## EXERCISE REQUIREMENTS
Provide only the number of lines below that hold "agent".

## DATA TO USE
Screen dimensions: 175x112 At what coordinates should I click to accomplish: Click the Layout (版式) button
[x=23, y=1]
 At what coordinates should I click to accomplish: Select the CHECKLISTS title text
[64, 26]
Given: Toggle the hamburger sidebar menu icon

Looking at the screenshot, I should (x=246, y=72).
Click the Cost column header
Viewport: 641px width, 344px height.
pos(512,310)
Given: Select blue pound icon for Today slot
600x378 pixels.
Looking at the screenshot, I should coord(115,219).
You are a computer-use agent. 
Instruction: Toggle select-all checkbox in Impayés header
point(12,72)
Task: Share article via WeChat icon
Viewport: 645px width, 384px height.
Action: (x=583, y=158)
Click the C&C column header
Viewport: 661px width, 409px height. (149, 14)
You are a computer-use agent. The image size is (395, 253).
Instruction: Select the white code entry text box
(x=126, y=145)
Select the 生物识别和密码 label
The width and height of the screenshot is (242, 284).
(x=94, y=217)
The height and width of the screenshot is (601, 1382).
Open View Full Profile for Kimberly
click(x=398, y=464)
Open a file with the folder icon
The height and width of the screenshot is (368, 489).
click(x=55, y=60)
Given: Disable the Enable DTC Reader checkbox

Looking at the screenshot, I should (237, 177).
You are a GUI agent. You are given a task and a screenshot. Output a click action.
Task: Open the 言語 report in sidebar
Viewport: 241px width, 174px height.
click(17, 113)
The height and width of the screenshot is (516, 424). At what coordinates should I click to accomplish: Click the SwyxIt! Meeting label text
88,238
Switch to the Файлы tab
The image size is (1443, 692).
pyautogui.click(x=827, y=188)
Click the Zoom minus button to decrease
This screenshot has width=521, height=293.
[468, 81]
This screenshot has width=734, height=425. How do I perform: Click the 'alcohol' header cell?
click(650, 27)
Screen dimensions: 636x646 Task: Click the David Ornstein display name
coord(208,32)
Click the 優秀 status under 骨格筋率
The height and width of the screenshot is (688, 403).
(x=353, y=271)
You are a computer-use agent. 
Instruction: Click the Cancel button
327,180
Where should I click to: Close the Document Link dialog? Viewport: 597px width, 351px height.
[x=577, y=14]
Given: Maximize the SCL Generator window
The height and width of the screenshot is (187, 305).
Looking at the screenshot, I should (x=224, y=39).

## SOLUTION BELOW
4